■ What you are asked to do ■
The lines below, from the one holding "Screen dimensions: 1308x798" through the one holding "the L'extension est", are to be restated word for word, with all images left out.

■ Extracted material ■
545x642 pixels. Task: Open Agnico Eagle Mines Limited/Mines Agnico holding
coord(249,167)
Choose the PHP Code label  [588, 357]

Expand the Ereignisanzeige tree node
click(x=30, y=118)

--

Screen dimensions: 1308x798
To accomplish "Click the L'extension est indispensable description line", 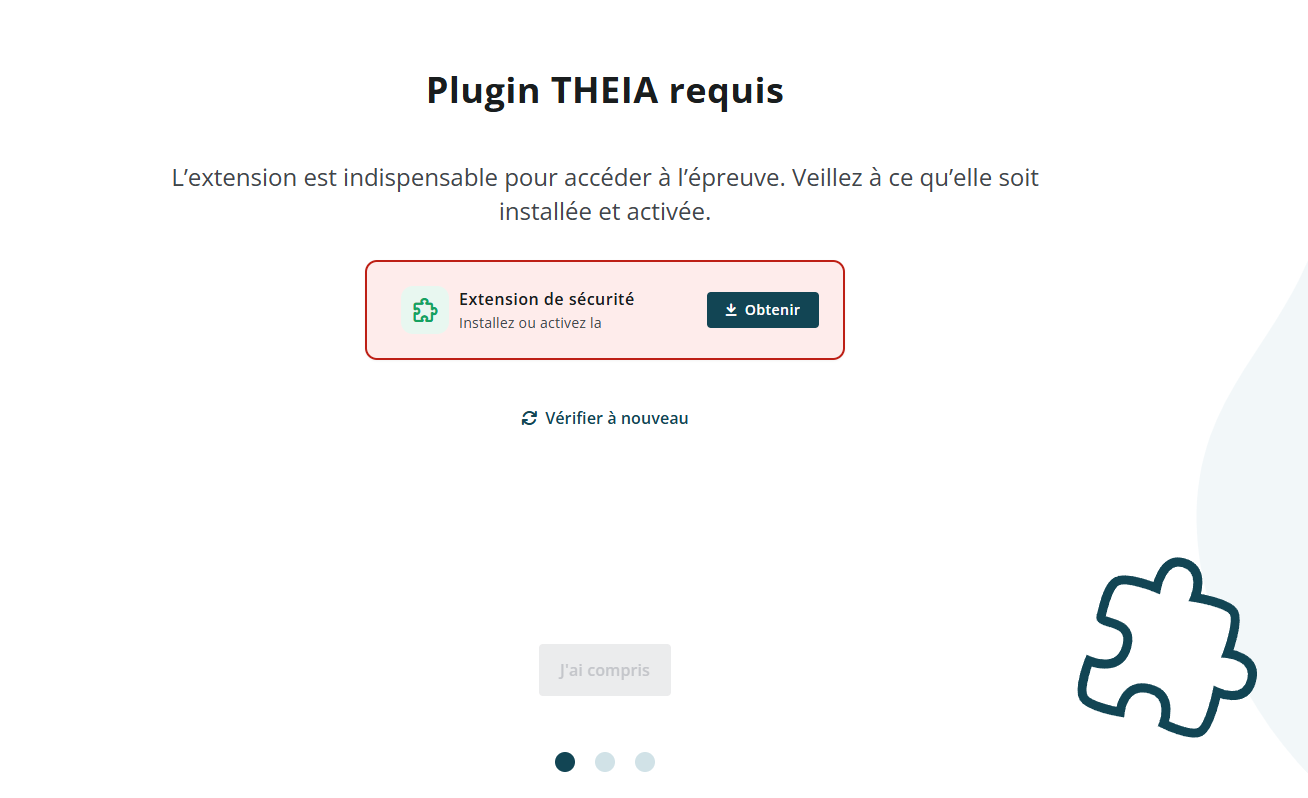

■ Exercise answer ■
Screen dimensions: 1308x798
To accomplish "Click the L'extension est indispensable description line", 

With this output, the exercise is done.